## Your task
Write out the entries below exactly, but only from the line containing "Where should I" through the line containing "Viewport: 1440px width, 756px", and without the pictures.

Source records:

※

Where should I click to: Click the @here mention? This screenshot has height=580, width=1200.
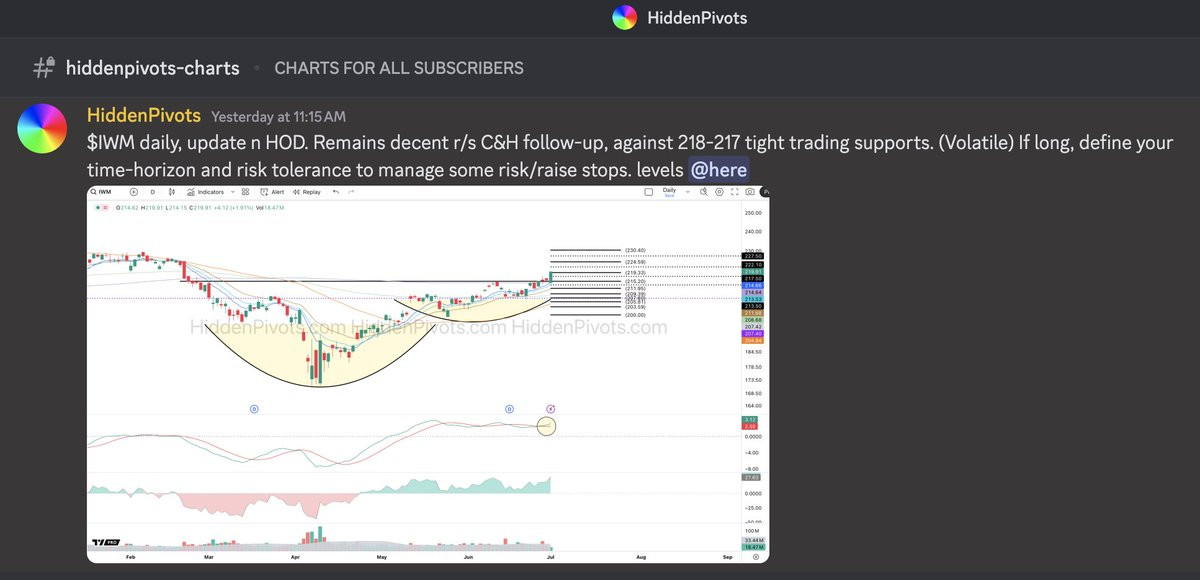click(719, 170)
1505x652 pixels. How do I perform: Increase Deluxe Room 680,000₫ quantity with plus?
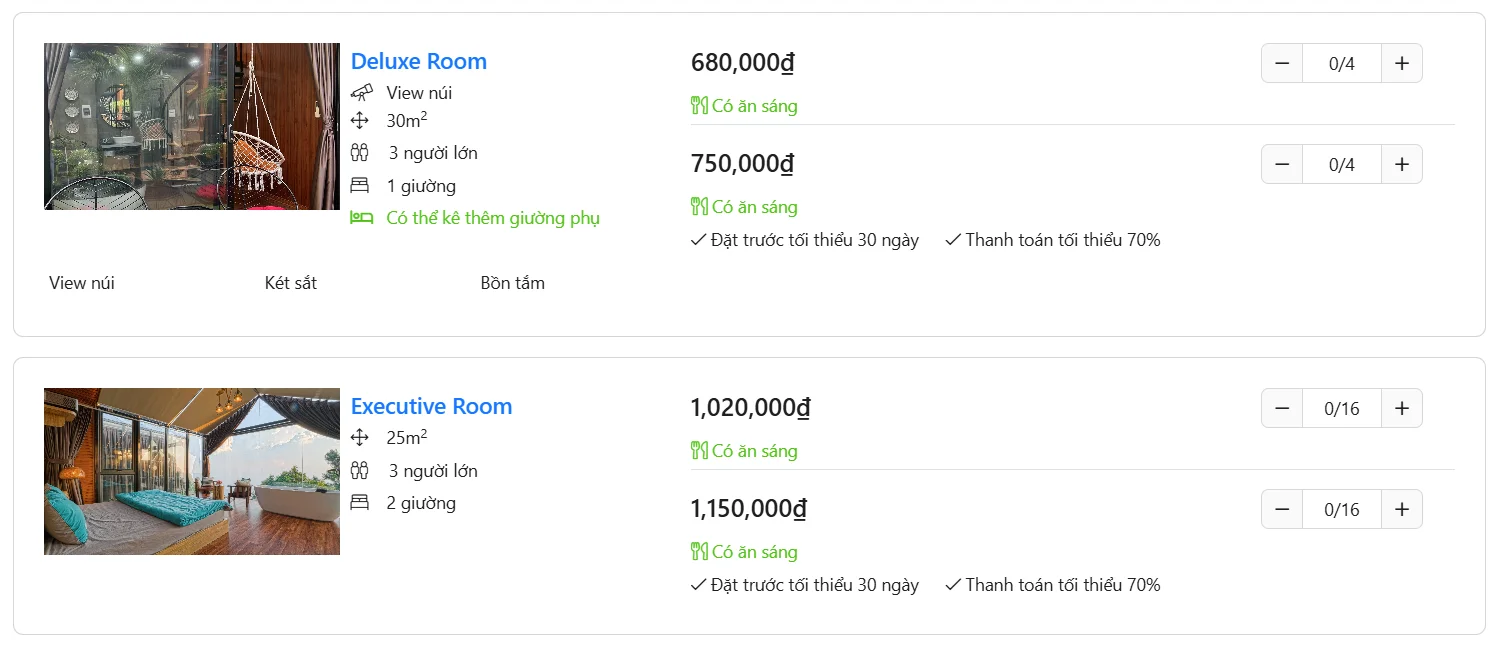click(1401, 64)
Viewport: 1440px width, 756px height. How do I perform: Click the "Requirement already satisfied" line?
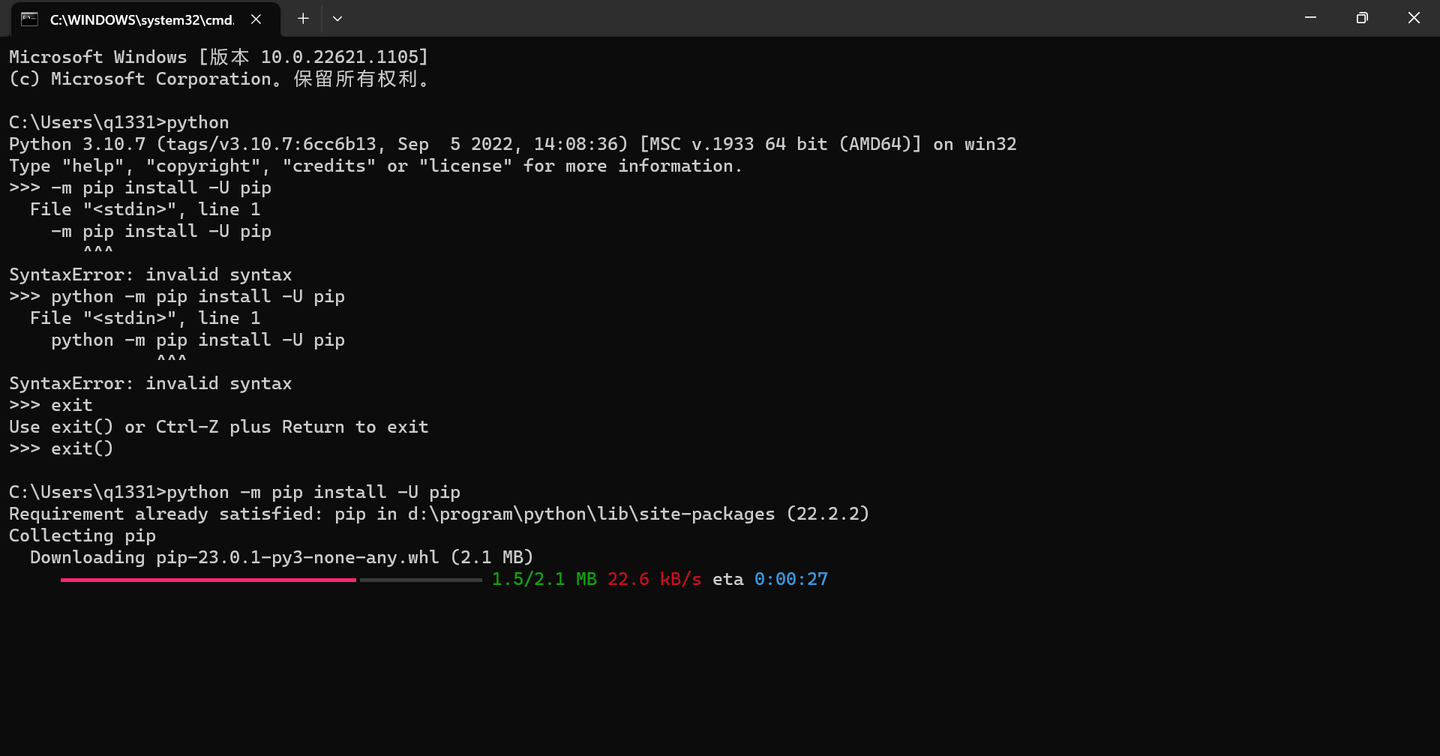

※

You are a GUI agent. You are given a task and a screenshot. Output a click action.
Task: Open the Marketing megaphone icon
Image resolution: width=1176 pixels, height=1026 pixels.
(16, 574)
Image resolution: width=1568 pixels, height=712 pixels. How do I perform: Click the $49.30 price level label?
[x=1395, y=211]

※

## Answer section
Where should I click to: Click the @here mention? This screenshot has height=580, width=1200.
click(719, 170)
1505x652 pixels. How do I perform: Increase Deluxe Room 680,000₫ quantity with plus?
click(1401, 64)
Viewport: 1440px width, 756px height. How do I perform: Click the "Requirement already satisfied" line?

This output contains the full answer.